For the word "this", copy every line of the material that includes it.

════════════════

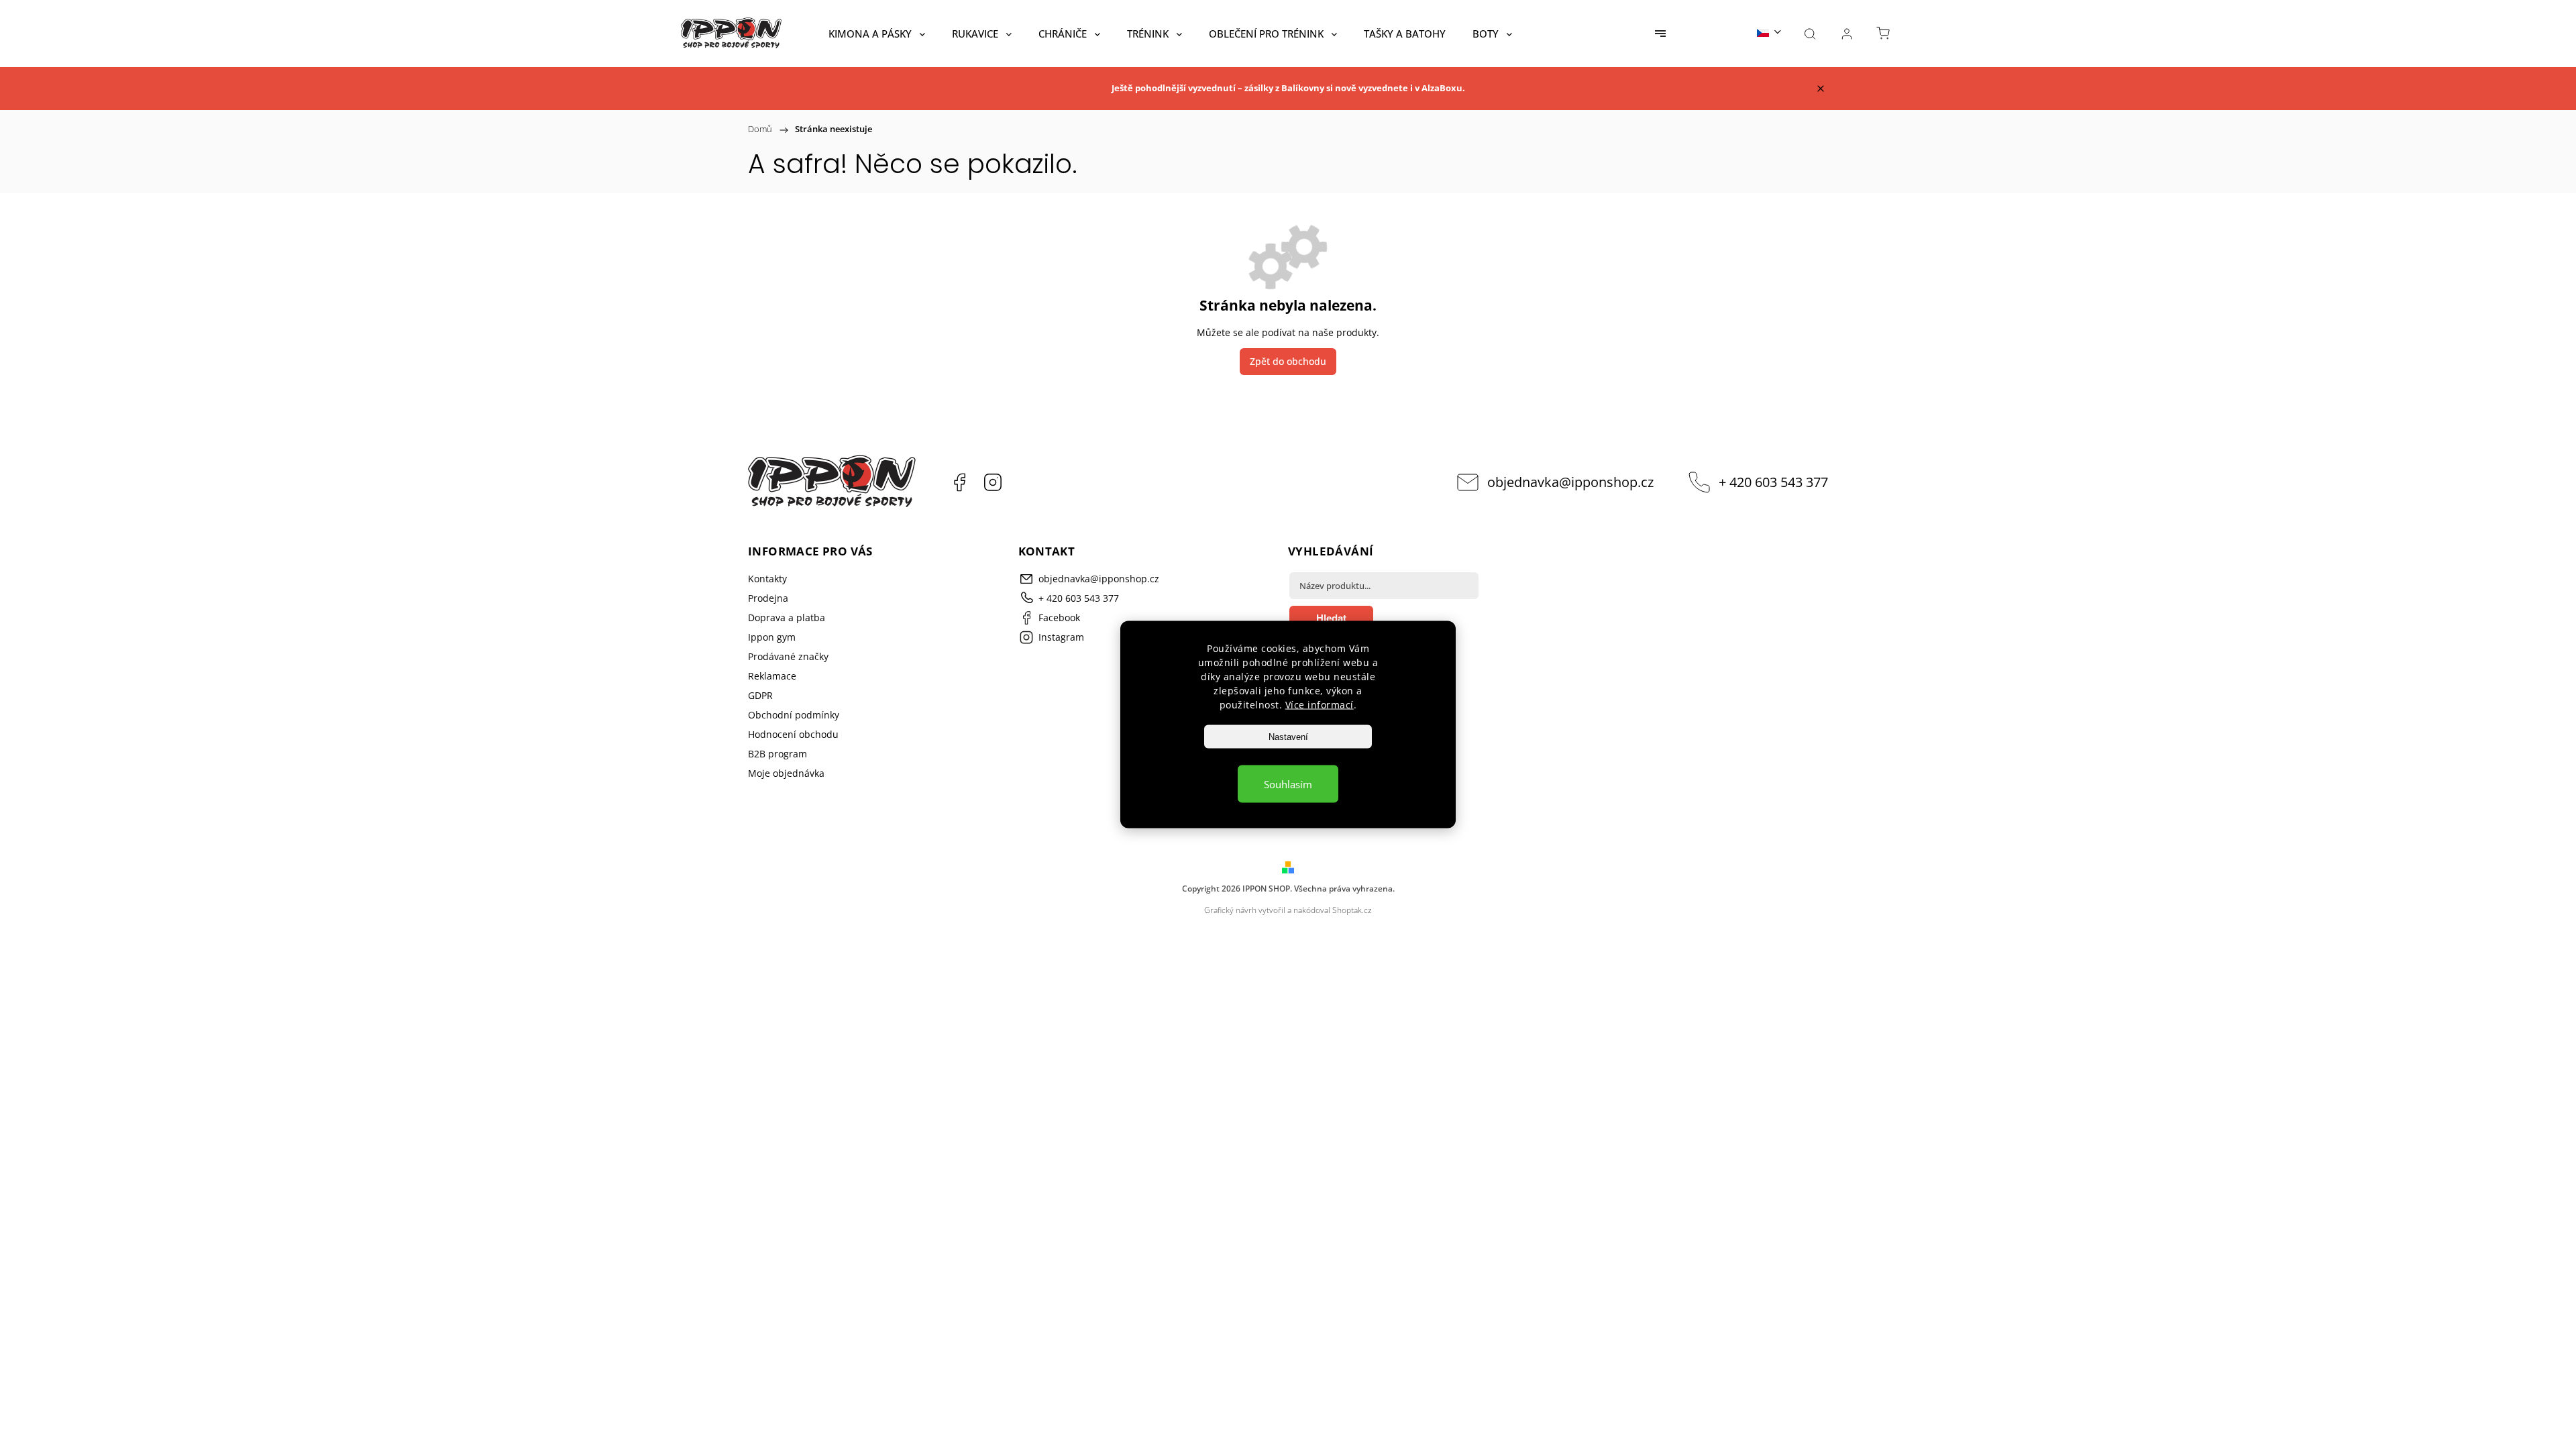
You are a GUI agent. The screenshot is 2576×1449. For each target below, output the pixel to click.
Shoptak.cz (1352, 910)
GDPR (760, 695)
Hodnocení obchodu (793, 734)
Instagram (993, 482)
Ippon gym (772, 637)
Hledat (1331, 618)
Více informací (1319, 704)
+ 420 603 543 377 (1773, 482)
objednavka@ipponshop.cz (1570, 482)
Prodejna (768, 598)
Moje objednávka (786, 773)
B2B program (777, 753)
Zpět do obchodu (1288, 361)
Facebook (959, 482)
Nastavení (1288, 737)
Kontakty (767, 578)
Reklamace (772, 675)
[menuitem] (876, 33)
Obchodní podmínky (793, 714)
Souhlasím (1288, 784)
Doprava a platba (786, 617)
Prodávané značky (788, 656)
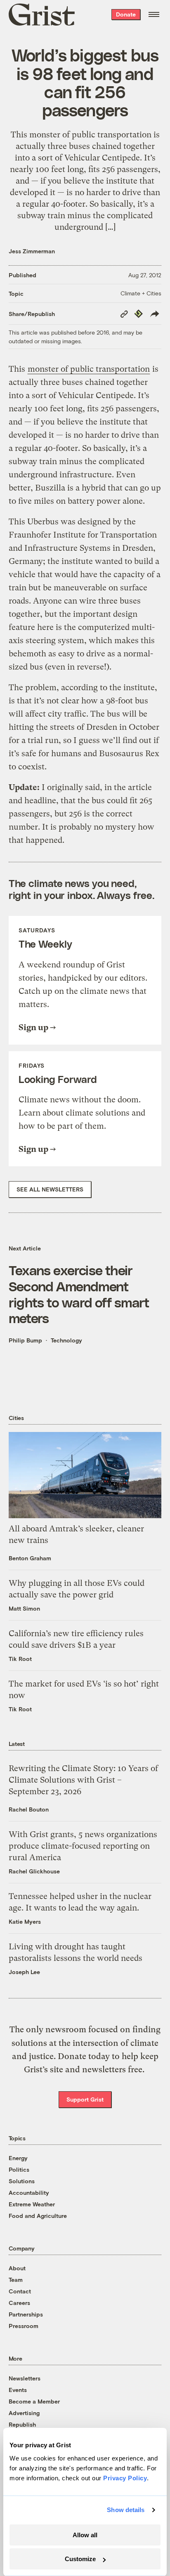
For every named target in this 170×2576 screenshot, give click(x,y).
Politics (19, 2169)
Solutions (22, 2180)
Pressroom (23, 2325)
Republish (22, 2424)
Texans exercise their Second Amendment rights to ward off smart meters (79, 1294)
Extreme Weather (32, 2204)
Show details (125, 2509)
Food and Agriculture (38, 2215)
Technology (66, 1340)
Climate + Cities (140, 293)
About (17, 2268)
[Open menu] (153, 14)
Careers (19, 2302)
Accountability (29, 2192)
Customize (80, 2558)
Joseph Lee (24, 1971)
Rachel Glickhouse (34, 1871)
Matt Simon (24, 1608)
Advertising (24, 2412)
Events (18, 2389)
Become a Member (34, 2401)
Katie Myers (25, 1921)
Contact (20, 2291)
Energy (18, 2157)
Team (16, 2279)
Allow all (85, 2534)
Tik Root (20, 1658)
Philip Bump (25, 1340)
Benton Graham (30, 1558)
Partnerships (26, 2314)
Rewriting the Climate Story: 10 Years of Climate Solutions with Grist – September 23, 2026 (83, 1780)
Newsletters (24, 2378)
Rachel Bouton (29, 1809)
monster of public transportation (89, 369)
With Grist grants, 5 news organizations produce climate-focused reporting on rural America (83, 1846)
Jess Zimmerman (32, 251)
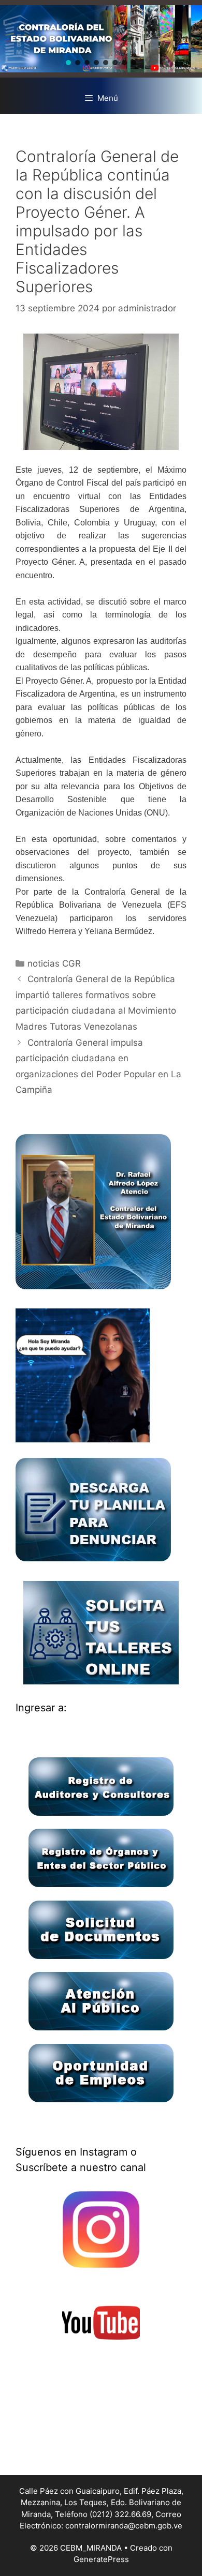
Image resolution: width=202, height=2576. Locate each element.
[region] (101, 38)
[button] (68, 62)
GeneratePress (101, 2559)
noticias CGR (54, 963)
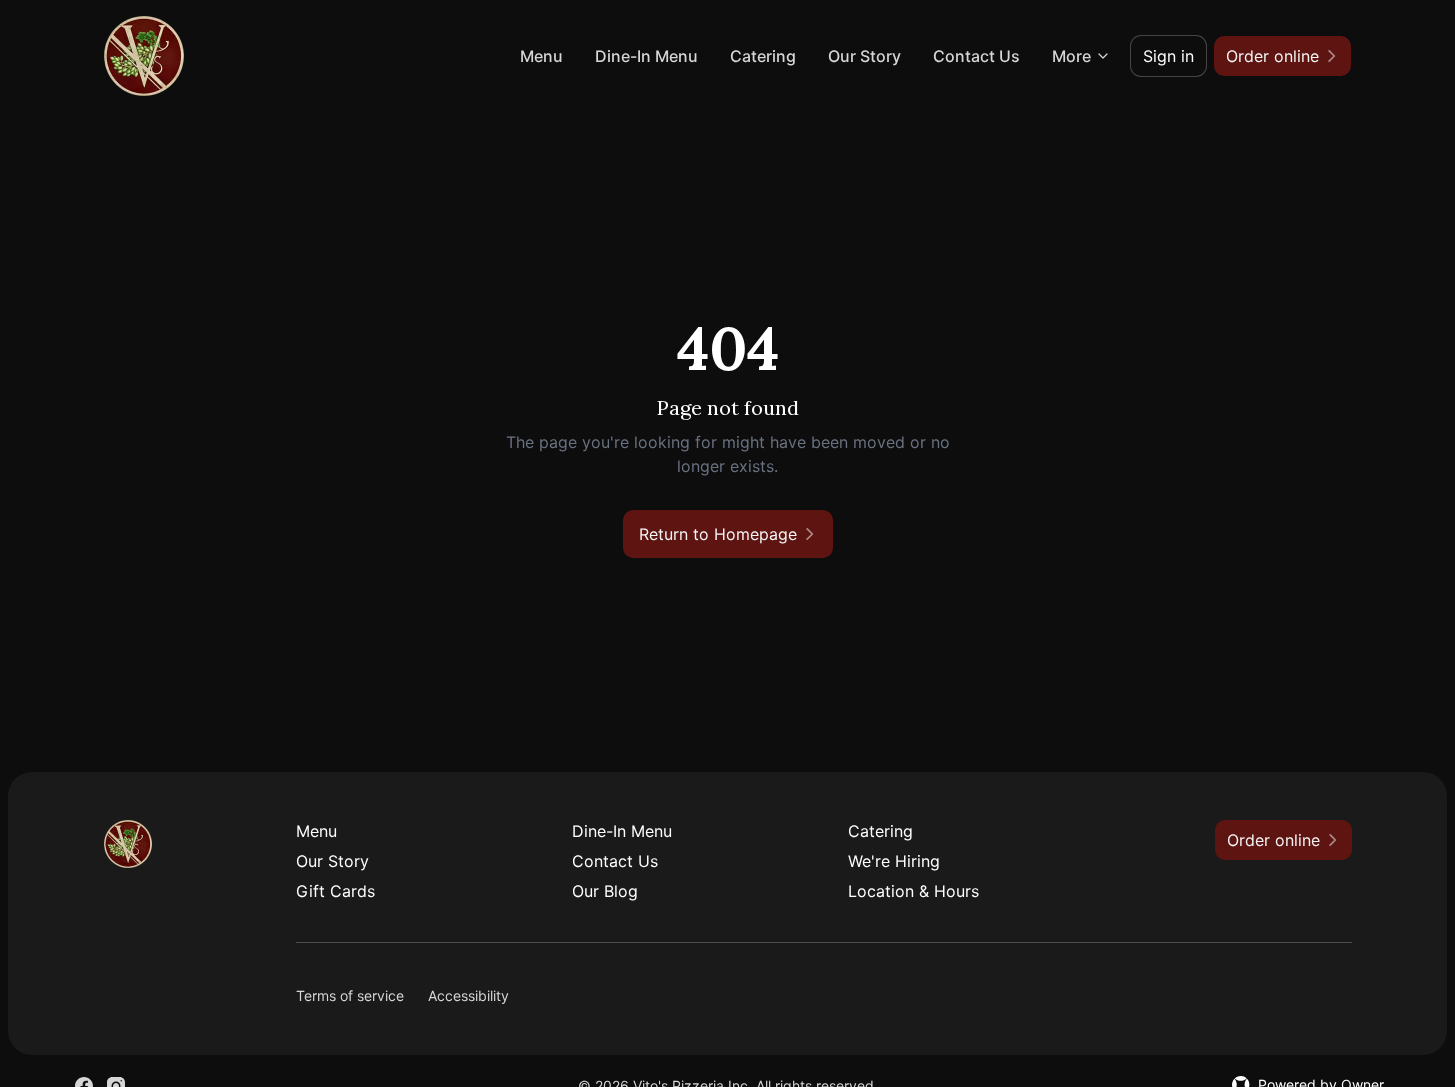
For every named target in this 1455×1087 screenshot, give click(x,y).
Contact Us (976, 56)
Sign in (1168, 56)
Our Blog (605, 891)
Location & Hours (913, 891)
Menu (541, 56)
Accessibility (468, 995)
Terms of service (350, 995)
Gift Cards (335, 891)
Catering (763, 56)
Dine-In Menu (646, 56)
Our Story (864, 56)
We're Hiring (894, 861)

════════════════

| RESPONSE AREA |
For every named target in this 170×2576 screenshot, give click(x,y).
For every named target in this 1455×1087 screenshot, give click(x,y).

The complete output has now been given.